**What is expected:** Look for "agent" in the material below and show each line that contains it.

**Records:**
+===+
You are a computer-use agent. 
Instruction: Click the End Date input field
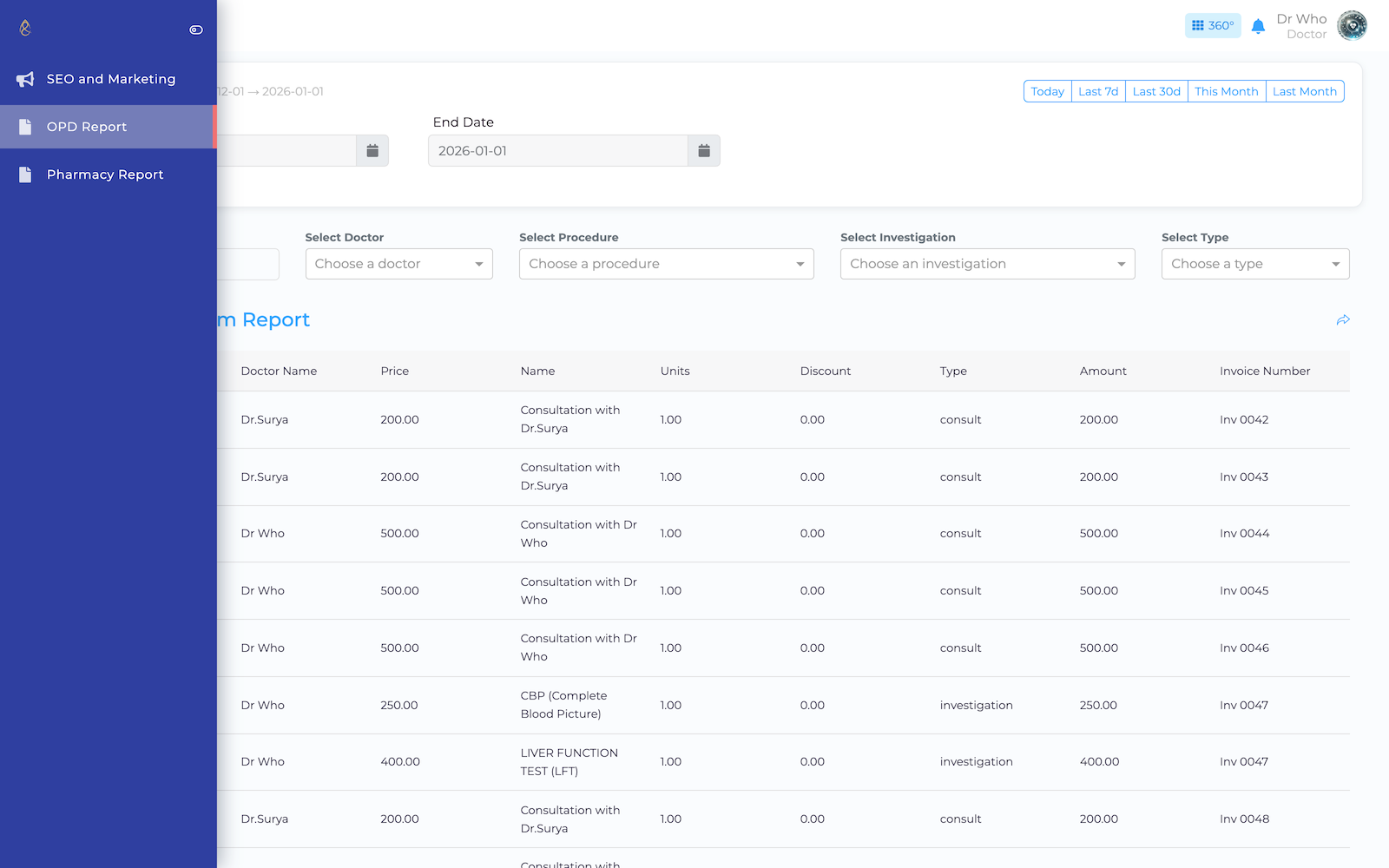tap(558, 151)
+===+
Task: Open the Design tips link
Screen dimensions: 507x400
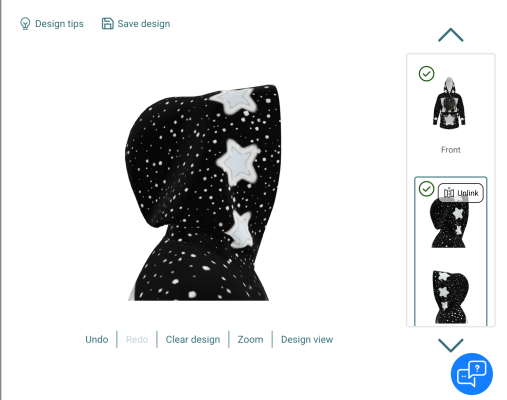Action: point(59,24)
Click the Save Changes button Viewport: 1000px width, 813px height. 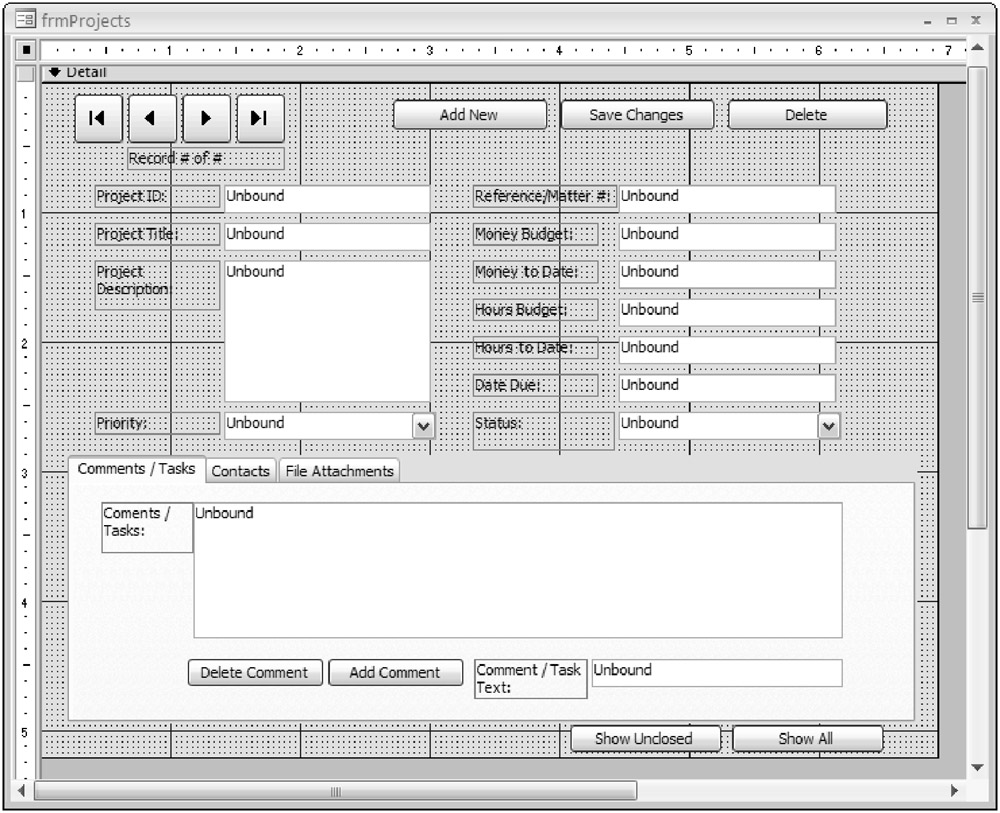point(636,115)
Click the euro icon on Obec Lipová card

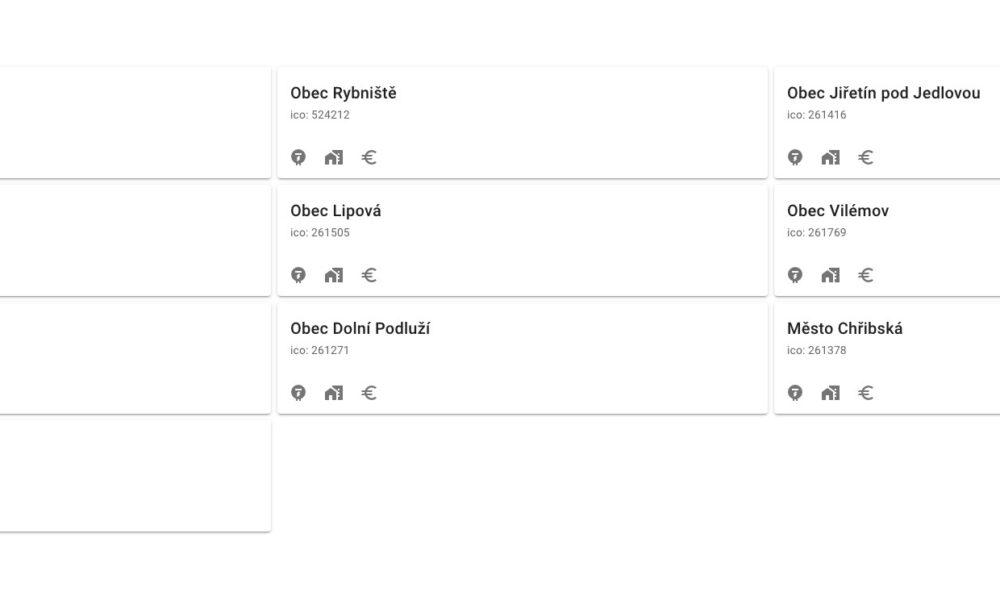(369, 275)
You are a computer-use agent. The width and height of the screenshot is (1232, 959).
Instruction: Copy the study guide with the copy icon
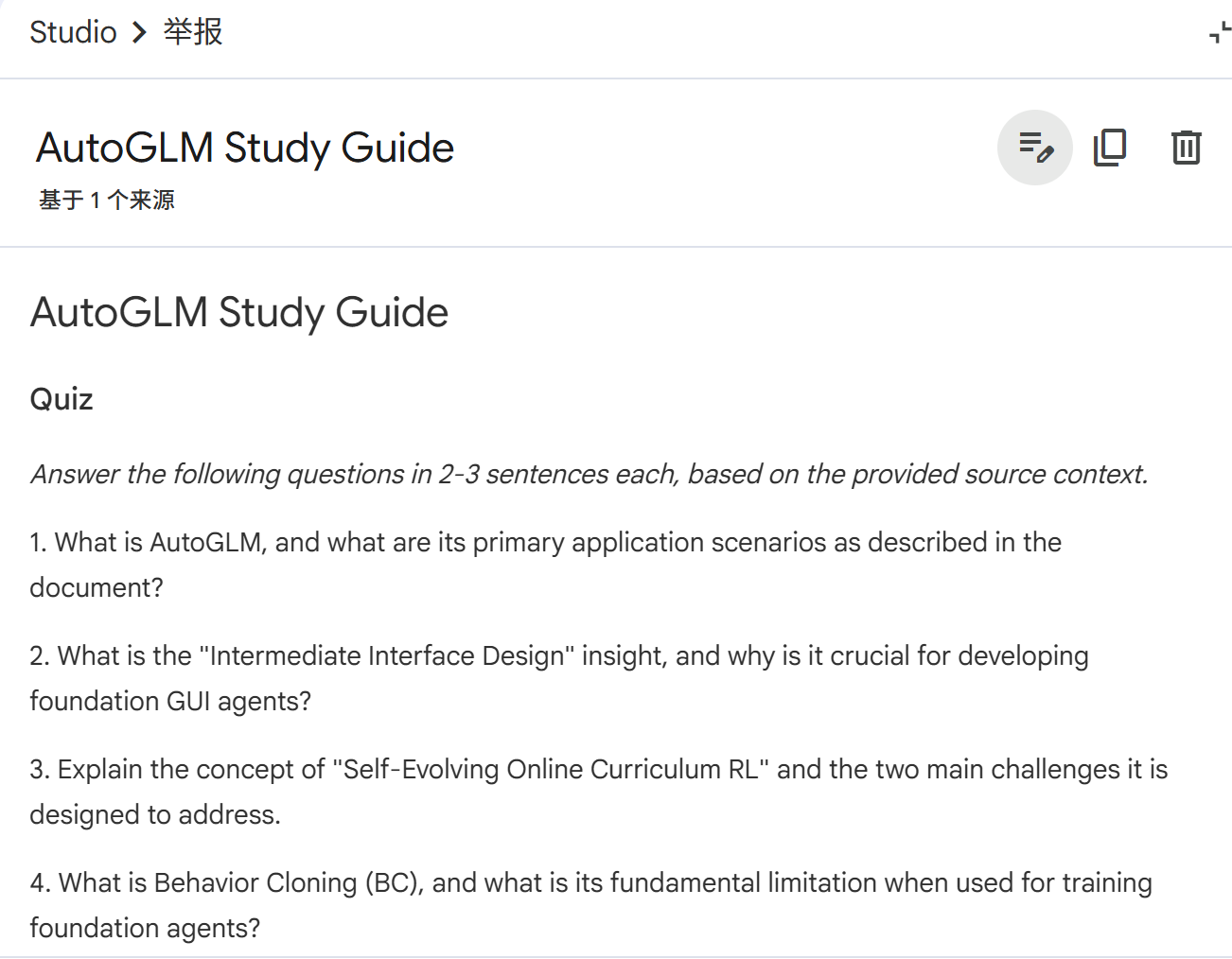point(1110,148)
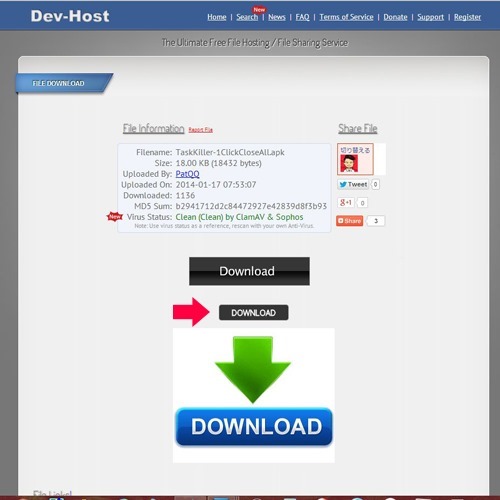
+===+
**Answer to the problem:**
You are a computer-use agent. 
You are a computer-use agent. The width and height of the screenshot is (1232, 959).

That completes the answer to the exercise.